The 34,143 Clothing retailers in the US generate revenue by selling a variety of apparel and apparel-related products to consumers. Clothing stores sell primarily new clothing, and may specialize in a particular category, such as men, women, children, infants, families, or accessories. Family clothing stores account for 57% of industry sales. Women’s clothing stores are 19%; other specialty stores are 20%, and men’s clothing stores are 4%.

Seasonality of Demand

Most clothing stores experience major seasonal fluctuations during the winter holiday and back-to-school periods.

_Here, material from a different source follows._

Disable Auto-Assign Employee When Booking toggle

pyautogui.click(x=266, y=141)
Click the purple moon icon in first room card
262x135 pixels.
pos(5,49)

Trends and Fads Rapidly Change

The clothing industry is in a constant state of change, driven by fashion trends and fads.


Recent Developments

Apr 20, 2026 - GLP-1 Boom Boosts Apparel Demand
  • The rise of GLP-1 weight-loss drugs is creating a meaningful shift in the US clothing store industry, driving both increased demand and operational challenges, according to a Retail Dive report. Nearly 25% of U.S. households are using these drugs, and over half of users have already purchased new clothing, with most expecting continued wardrobe changes. This is fueling a multiphase purchasing cycle, not a one-time event, as consumers move across sizes. However, the trend is also disrupting traditional retail models, creating “fit volatility” that current inventory and planning systems, often set a year in advance, are not designed to handle. While demand is rising, especially for more fitted apparel, retailers face pressure to adapt sizing, assortment, and planning processes to keep pace with rapidly changing consumer needs.
  • According to March's CNBC/NRF Retail Monitor report, the US clothing and accessories sector is outperforming broader retail, but growth reflects selective, value-driven spending rather than a broad shift toward discretionary purchases. In March, sales rose 0.57% month over month and 10.89% year over year, exceeding total retail gains of 0.4% month over month and 6.59% year over year. Performance was supported in part by tax refunds averaging $3,521 (up 11.1% year over year), which helped offset higher fuel costs. While apparel remains a top-performing category, consumer behavior appears targeted and price-sensitive, with spending likely tied to timing and promotions. As a result, retailers face continued pressure to maintain competitive pricing to sustain demand.
  • A recent Wall Street Journal report highlights growing legal and operational risks for US retailers, including clothing retailers, tied to tariff policy. Costco faces a proposed nationwide class-action lawsuit seeking refunds for tariff-related price increases after tariffs were ruled unlawful. The Court of International Trade has ordered the government to refund approximately $166 billion in tariff revenue, though timing and distribution remain uncertain. At the same time, Costco is among hundreds of companies that have sued the US government to recover tariff payments as importers, adding another layer of litigation risk. According to the WSJ, retailers used a mix of price increases, supplier negotiations, and cost absorption, making consumer-level refunds difficult to calculate. With more than 2,000 related cases filed, the situation underscores how tariffs create pricing complexity, legal ambiguity, and potential financial liability across the US retail industry.
  • US clothing retailers face mounting profit pressure as returns and shrink reached $796 billion in 2025, according to Appriss Retail data in Chain Store Age. Of $706 billion in total merchandise returns, 14.2% ($100 billion) was preventable loss from fraud and abuse, including 12% from returns abuse and 2% from fraud. Returns channels most relevant to apparel remain in-store driven: 52% ($367 billion) came from buy in-store, return in-store (BISRIS), while 29% ($208 billion) from buy online, return in-store (BORIS) represents the fastest-growing fraud and abuse vector, critical for omnichannel clothing brands. Additionally, $90 billion in shrink was reported, with 73% preventable, including $26 billion from employee theft, and $19 billion from inventory errors. However, returns also drive loyalty: 80% of shoppers say a good return experience boosts repeat purchase intent, and 73% made an extra purchase after a positive return. For apparel retailers, balancing loss prevention with seamless returns is now central to protecting margins and customer retention.

Industry Revenue

Clothing Stores


Industry Structure

Industry size & Structure

The average clothing retailer employs 25 workers and generates $6 million annually.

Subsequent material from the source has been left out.